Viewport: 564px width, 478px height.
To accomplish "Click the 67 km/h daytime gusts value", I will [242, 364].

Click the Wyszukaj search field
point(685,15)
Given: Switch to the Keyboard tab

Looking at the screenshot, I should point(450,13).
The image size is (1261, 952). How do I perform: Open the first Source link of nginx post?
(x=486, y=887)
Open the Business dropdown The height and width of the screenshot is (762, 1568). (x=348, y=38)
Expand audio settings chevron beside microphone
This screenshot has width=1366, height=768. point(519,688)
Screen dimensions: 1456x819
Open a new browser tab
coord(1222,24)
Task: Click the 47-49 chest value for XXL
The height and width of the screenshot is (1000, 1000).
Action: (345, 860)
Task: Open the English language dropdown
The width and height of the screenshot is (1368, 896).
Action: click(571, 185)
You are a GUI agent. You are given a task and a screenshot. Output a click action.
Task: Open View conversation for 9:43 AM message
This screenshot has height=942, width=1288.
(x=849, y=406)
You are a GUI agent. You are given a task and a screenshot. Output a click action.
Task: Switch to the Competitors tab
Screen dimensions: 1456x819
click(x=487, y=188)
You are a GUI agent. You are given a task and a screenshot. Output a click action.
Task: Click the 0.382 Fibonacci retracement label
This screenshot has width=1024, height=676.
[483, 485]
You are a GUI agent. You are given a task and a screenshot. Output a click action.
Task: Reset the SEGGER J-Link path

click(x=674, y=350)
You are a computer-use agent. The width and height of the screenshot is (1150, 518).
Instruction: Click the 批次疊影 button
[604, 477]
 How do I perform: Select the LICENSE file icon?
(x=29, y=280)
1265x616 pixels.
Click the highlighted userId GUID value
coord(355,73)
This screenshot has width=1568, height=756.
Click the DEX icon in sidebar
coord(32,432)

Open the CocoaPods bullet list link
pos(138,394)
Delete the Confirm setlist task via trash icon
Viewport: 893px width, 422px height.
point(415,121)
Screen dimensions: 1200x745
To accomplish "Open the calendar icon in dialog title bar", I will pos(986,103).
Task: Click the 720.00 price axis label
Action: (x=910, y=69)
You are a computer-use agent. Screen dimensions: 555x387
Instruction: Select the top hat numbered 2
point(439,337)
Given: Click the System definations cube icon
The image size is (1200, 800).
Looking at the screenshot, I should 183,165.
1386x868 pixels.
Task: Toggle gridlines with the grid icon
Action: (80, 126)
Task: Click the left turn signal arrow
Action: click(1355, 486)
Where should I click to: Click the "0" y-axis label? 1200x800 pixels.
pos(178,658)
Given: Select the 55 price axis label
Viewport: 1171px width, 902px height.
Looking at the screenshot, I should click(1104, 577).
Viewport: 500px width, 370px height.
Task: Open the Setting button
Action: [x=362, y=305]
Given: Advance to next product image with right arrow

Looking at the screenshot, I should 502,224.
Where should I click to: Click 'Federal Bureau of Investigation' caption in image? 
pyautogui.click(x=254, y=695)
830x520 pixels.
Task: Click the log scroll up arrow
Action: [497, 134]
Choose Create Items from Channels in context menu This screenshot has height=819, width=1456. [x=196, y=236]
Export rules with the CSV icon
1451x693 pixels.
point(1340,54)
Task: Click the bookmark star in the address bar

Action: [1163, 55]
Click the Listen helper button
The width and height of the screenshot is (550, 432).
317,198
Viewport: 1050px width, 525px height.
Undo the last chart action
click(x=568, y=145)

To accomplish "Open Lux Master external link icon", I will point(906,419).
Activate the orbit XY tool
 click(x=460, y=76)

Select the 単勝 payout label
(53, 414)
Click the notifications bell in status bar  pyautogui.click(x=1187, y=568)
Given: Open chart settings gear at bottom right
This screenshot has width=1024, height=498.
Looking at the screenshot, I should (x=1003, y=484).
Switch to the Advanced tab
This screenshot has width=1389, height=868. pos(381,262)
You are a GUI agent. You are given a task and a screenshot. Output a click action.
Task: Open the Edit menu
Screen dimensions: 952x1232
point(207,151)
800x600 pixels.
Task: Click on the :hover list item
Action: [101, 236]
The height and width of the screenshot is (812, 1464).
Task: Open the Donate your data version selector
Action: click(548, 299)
# # # #
● **Short exercise**
Can you extract the rows above, reproducing each line verbatim, from the line containing "Open the Business" through the line containing "click(x=674, y=350)", both included?

● **Full response**
Open the Business dropdown The height and width of the screenshot is (762, 1568). (x=348, y=38)
Expand audio settings chevron beside microphone
This screenshot has width=1366, height=768. point(519,688)
Screen dimensions: 1456x819
Open a new browser tab
coord(1222,24)
Task: Click the 47-49 chest value for XXL
The height and width of the screenshot is (1000, 1000).
Action: (345, 860)
Task: Open the English language dropdown
The width and height of the screenshot is (1368, 896).
Action: click(571, 185)
You are a GUI agent. You are given a task and a screenshot. Output a click action.
Task: Open View conversation for 9:43 AM message
This screenshot has height=942, width=1288.
(x=849, y=406)
You are a GUI agent. You are given a task and a screenshot. Output a click action.
Task: Switch to the Competitors tab
Screen dimensions: 1456x819
click(x=487, y=188)
You are a GUI agent. You are given a task and a screenshot. Output a click action.
Task: Click the 0.382 Fibonacci retracement label
This screenshot has width=1024, height=676.
[483, 485]
You are a GUI agent. You are given a task and a screenshot. Output a click action.
Task: Reset the SEGGER J-Link path

click(x=674, y=350)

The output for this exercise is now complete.